§ **WRITTEN PROBLEM**:
Can you write out the part of the self-sabotage text below that opens with the words containing "Even if you" and closes with "5 push ups."?

>> Start TEXT BLOCK

3) Create A Pattern Interrupt
Once you notice your sabotaging voice come up... now comes the hard part.... do something different than you've done in the past.
Do 10 jumping jacks. Call a friend. Write in your journal. Do a funky dance. Recite a couple empowering mantras. Do SOMETHING other than act out of sabotage in the moment.
Even if you end up acting on the urge, be sure to tie SOMETHING different before/after it to break up the hard-wired pattern in your brain.
I.e. Before you eat the box of cookies, write 2 lines in your journal.
Or before you cave and smoke a cigarette, do 5 push ups.
The purpose of doing this is two-fold:
One, AWARENESS. If you can become aware of your urges before you act out on them, you are half way there.
Two, changing the neural pathway. Every time you create a pattern interrupt, you are literally rewiring your brain to change your programmed behavior.
4) Celebrate Your Wins
This might/most likely/will absolutely be a tough journey. Change ain't easy. Change ain't quick. So, you better be sure to refuel yourself with pats on the back and acknowledging your wins along the way. And not just the big wins. EVERY win.
So, you were sober for two weeks and ended up binge drinking tequila all weekend. But, you remember asking yourself before you took the first drink "Should I do this?" WIN.
You wrote down three words in your journal before you acted out in a jealous rage. WIN.
Celebrate every victory, big or small, throughout your journey not only to refuel you, but to start to train your brain to look for the good and view yourself in a positive and empowering light. It's your low self-esteem, shame, judgment, perfectionism, and self-criticism that got you to sabotage in the first place....so let's make sure it doesn't happen again.
Just the fact that you are here right now reading this is a win! YOU GO GLEN COCOA!
5) Find An Accountability Buddy
You don't need to go to AA or find a group of people struggling with the same issues you are (although that might be incredibly helpful), but you could simply open up about your situation to a friend or loved one. Tell them what you're trying to change. Ask them for support and encouragement every step of the way. Check in with them on a daily/weekly/monthly basis to keep you on track.
This was probably one of the hardest things for me to follow through with during my own journey. As a very self-motivated person, I thought I could handle it myself. I didn't want to be seen as weak. I didn't want be dependent on someone else.
But, after trying to sort out my shit by myself for years, I finally realized...I needed help. So, I forcefully opened myself up. I shared my struggle. I asked for support. And that moment of vulnerability catapulted my growth and transformation more than any meditation, podcast, book, or journal entry I ever tried.
6) Get Clear On Your WHY
Your why is your strongest motivation to follow through on your journey. And without a strong why... you'll easily get sucked back into the trap of your own negativity and doubt. So dig deep and ask yourself "Why am I trying to break free from this?" And once you answered....dig deeper. The deeper you go, the more motivation you will cultivate to progress forward.
Don't settle for surface level bullshit answers. Get to the real root underneath it all.
A few examples....
"I want to quit smoking because my wife wants me to." vs. "I want to quit smoking so I can live long enough to see my kids graduate, get married, and have their own children."

>> End TEXT BLOCK
>> Start SUPPLIED INFORMATION

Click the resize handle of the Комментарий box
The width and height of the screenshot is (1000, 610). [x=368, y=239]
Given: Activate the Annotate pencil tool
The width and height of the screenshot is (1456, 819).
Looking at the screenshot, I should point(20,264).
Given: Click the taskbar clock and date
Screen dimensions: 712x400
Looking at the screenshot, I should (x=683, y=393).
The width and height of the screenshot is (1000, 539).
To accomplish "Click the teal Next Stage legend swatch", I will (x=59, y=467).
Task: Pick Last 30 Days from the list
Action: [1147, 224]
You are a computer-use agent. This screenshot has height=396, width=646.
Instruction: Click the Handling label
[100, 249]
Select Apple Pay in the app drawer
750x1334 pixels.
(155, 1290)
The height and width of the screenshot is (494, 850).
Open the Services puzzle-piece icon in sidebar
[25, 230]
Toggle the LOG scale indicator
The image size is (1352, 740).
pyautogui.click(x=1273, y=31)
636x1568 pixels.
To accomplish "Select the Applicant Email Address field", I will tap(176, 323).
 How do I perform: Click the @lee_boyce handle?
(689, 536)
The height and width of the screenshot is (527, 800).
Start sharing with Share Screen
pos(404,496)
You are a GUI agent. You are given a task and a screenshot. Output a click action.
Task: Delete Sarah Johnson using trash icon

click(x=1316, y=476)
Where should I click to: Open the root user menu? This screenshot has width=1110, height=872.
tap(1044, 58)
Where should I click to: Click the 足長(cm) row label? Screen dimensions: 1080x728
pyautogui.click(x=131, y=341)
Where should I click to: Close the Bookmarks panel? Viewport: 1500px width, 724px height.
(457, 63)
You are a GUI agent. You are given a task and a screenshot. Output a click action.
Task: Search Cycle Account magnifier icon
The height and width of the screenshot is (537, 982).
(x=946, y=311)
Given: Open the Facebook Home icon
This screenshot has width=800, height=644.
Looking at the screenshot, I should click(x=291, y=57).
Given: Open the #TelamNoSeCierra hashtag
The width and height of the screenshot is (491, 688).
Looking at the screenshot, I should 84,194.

>> End SUPPLIED INFORMATION

§ **TASK RESULT**:
Even if you end up acting on the urge, be sure to tie SOMETHING different before/after it to break up the hard-wired pattern in your brain.
I.e. Before you eat the box of cookies, write 2 lines in your journal.
Or before you cave and smoke a cigarette, do 5 push ups.